▶ _REQUIREMENT_: Which items below contain the word "Nyland"? Pull out each of those lines in full.

[Begin]

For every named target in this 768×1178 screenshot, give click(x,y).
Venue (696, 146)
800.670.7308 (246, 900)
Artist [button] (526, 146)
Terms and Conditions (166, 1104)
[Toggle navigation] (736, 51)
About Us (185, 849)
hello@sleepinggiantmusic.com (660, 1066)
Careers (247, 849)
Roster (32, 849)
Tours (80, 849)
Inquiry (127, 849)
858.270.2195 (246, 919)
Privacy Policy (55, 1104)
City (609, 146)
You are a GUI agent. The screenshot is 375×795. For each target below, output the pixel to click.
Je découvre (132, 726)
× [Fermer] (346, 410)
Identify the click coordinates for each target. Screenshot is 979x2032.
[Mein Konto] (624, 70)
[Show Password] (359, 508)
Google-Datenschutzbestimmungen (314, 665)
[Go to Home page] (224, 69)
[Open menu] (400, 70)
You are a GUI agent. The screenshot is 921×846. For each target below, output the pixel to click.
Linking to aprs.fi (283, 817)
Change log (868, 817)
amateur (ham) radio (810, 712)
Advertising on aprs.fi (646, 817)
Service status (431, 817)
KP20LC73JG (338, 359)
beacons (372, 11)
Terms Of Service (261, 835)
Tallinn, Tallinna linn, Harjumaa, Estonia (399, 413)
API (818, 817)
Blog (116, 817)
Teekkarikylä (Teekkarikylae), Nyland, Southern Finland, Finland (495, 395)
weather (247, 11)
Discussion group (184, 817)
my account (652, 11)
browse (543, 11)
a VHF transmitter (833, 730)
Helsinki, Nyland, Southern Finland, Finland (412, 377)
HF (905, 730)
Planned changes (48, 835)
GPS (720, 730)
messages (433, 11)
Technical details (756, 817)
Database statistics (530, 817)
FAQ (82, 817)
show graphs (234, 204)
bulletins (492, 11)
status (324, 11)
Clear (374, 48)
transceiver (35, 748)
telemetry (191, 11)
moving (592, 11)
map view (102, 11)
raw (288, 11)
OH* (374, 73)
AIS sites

[End]

▶ _REPLY_:
Teekkarikylä (Teekkarikylae), Nyland, Southern Finland, Finland (495, 395)
Helsinki, Nyland, Southern Finland, Finland (412, 377)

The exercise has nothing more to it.